**Directions for this task:**
In the entries below, find the line with "This screenshot has height=681, width=1194." and print exactly every line from there up to and including the line with "has width=1024, height=605.", with no other lines.

++++++++++

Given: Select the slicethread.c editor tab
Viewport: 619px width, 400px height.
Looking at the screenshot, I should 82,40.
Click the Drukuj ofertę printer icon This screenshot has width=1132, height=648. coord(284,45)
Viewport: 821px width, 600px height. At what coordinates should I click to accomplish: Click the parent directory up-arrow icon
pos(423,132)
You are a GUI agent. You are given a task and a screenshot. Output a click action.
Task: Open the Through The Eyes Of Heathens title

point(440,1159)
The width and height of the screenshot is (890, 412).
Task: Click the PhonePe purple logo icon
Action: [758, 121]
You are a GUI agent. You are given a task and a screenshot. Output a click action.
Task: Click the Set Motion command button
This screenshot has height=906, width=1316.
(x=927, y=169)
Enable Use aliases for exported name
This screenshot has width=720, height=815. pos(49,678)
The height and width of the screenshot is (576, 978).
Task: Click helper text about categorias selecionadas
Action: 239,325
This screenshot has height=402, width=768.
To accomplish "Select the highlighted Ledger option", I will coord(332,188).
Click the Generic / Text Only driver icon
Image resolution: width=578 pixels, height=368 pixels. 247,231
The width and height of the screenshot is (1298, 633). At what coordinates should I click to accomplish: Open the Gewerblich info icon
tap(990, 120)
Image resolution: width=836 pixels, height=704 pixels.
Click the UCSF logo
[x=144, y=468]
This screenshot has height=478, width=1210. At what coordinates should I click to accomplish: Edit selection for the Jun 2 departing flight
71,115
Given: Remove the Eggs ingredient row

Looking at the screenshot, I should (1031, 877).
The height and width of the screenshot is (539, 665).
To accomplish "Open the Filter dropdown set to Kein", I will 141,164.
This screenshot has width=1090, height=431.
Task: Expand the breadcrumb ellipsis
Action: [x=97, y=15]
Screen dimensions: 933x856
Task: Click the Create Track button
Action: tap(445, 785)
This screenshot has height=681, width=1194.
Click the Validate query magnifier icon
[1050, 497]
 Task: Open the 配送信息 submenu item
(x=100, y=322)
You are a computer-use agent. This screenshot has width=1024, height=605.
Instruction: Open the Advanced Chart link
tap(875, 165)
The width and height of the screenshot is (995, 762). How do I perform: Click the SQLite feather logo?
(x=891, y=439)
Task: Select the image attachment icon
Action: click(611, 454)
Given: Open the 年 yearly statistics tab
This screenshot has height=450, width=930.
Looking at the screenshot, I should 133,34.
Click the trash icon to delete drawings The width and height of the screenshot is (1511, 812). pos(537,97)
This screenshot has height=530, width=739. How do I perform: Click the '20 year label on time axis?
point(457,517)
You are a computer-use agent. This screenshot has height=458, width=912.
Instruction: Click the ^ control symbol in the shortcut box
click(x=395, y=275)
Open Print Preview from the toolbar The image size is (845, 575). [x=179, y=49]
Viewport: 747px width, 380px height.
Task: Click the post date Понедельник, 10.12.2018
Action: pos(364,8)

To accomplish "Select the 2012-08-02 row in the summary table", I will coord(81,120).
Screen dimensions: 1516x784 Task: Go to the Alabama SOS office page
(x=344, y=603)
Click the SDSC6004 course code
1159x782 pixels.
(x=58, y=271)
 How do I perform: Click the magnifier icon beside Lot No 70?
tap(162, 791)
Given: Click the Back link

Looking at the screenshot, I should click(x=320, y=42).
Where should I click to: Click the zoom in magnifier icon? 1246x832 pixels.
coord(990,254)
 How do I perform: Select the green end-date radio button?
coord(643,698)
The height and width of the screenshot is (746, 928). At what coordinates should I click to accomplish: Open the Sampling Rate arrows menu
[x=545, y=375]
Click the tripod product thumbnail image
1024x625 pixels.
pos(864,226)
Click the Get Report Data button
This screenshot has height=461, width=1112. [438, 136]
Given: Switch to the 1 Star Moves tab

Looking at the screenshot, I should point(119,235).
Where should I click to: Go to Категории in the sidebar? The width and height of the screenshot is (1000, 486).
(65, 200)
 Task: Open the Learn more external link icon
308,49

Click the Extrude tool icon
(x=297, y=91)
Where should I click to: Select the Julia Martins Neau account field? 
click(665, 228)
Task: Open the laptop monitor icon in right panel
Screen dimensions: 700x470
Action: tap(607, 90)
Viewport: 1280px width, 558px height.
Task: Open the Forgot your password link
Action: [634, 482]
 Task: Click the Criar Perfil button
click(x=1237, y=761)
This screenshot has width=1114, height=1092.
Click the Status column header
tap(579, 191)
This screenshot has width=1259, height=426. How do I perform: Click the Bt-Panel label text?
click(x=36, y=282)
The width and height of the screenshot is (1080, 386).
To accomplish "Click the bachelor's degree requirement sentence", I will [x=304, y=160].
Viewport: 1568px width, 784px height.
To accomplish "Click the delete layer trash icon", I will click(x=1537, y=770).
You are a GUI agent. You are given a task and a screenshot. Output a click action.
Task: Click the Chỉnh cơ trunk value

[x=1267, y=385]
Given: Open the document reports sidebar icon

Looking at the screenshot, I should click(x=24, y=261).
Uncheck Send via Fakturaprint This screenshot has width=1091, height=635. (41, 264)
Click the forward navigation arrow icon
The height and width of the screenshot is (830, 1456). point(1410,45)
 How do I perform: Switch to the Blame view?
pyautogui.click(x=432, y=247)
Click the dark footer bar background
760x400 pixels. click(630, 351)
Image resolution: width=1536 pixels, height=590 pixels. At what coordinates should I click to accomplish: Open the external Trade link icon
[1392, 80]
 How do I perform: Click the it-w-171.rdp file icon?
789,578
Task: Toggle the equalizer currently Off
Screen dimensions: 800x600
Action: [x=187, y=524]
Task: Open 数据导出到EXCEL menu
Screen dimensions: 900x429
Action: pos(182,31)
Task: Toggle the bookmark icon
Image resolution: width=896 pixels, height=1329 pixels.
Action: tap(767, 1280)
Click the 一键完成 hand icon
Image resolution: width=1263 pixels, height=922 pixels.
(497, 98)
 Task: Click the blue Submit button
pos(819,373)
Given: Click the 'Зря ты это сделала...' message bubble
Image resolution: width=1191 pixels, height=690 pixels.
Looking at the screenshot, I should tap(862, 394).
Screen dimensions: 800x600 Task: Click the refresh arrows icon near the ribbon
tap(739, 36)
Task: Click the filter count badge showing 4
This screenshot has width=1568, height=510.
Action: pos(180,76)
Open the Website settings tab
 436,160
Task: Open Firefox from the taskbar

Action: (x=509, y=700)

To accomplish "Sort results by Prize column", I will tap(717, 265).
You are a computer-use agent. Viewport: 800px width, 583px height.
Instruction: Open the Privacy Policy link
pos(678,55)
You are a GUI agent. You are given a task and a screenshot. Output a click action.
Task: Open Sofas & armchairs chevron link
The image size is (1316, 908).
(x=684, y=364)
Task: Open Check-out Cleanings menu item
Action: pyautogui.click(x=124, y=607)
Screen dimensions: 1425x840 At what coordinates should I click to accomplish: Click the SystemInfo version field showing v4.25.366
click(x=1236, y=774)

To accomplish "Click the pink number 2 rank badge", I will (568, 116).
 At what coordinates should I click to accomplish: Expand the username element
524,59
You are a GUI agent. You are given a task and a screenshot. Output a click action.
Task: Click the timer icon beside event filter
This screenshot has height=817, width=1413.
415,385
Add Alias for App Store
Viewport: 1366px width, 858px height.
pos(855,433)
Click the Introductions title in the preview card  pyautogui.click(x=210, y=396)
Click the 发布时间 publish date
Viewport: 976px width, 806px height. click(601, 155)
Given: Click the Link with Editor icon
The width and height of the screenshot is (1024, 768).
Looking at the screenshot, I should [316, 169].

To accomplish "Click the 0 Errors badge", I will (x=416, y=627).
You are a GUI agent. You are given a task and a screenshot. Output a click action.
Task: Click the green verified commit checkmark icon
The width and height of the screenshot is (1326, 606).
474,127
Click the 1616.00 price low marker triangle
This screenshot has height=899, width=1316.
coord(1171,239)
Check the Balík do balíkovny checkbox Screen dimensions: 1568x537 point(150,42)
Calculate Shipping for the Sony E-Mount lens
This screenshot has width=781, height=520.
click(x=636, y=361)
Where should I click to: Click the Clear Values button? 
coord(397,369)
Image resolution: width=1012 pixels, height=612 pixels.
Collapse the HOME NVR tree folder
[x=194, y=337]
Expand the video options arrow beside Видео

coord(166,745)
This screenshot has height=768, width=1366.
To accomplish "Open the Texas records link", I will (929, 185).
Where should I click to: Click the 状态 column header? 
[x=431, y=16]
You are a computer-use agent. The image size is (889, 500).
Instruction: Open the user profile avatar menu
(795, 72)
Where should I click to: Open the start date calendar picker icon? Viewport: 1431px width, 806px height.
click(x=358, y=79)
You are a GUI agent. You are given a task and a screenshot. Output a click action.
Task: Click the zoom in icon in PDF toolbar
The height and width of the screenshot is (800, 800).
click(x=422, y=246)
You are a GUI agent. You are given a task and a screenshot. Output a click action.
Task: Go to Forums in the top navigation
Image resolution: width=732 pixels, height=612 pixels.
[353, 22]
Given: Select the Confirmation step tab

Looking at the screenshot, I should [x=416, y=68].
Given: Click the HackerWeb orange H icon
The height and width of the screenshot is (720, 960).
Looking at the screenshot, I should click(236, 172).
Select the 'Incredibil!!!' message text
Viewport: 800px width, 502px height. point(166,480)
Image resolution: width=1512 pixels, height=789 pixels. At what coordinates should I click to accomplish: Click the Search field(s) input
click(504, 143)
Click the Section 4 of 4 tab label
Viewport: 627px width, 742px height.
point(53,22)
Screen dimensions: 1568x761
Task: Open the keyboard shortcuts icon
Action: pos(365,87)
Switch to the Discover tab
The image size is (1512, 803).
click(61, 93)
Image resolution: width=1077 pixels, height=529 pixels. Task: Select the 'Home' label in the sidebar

++++++++++

**Expected answer:**
This screenshot has height=681, width=1194.
Click the Validate query magnifier icon
[1050, 497]
 Task: Open the 配送信息 submenu item
(x=100, y=322)
You are a computer-use agent. This screenshot has width=1024, height=605.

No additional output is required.